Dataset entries
--- START ---

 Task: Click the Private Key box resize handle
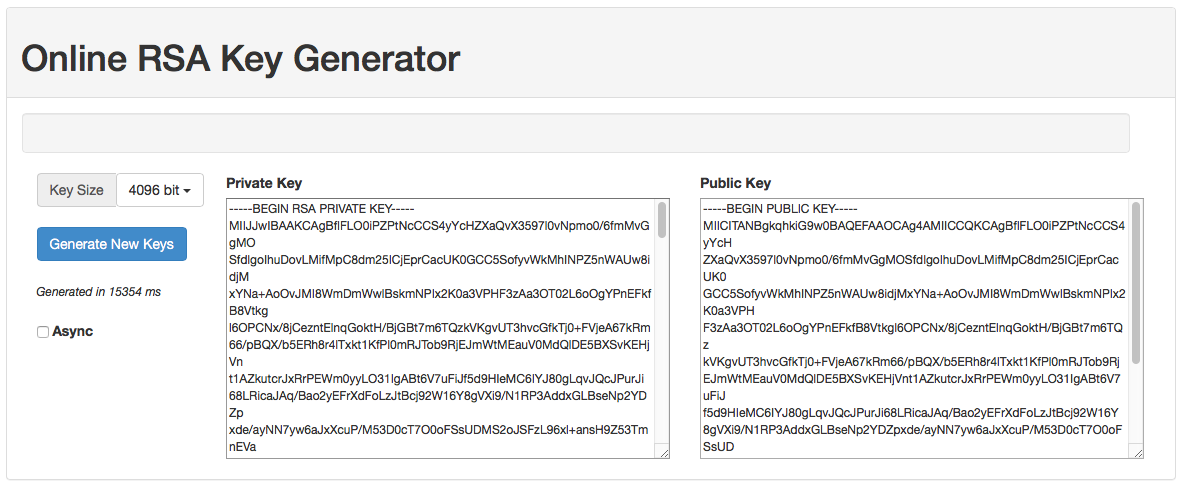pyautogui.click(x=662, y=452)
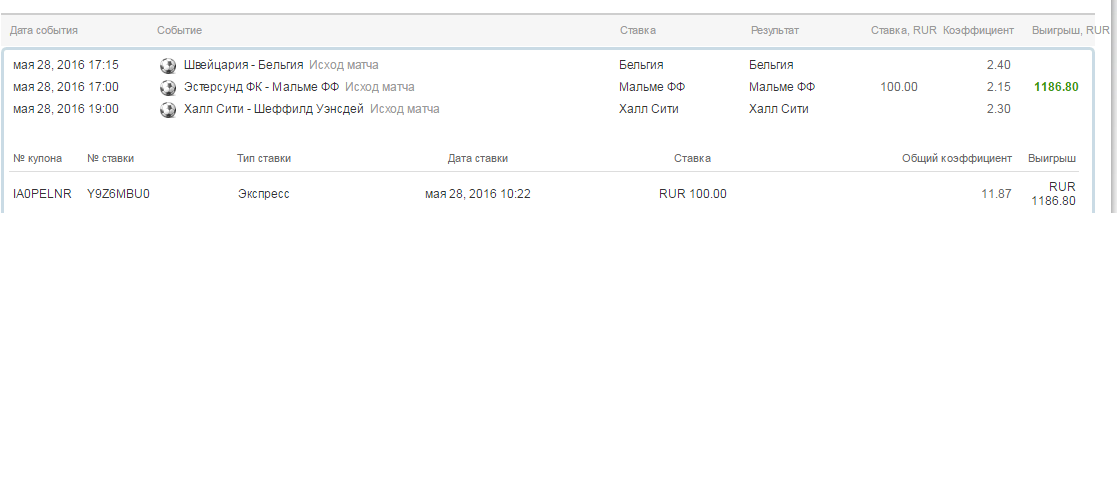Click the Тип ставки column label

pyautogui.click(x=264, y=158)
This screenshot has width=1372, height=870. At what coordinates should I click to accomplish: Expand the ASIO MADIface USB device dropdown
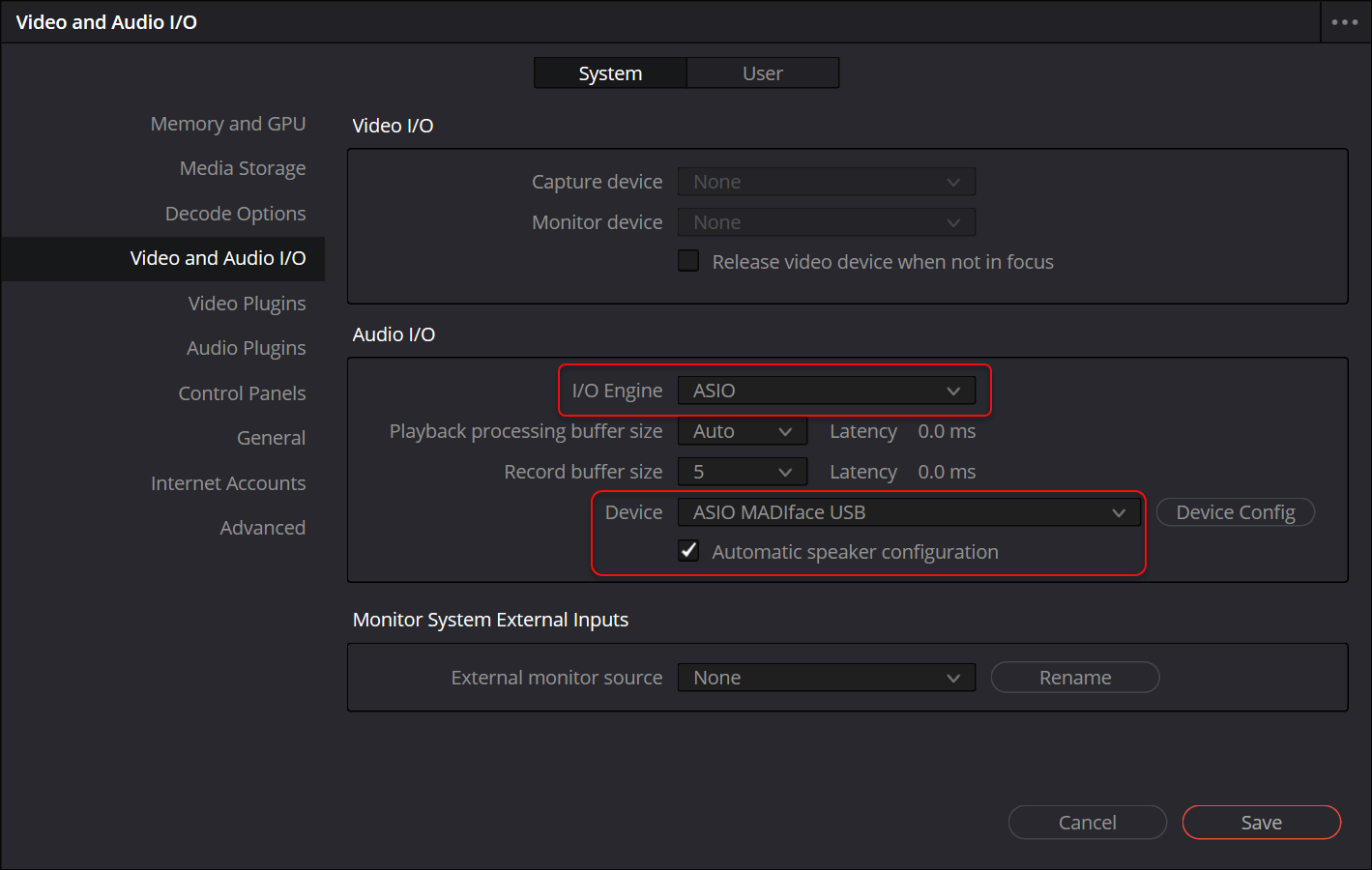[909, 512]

--- END ---

▸ Try it:
Leaving the images behind, set down every entry word for word.

▸ Result below:
 Task: Click the Private Key box resize handle
pyautogui.click(x=662, y=452)
Click the Тип ставки column label

pyautogui.click(x=264, y=158)
This screenshot has width=1372, height=870. At what coordinates should I click to accomplish: Expand the ASIO MADIface USB device dropdown
[909, 512]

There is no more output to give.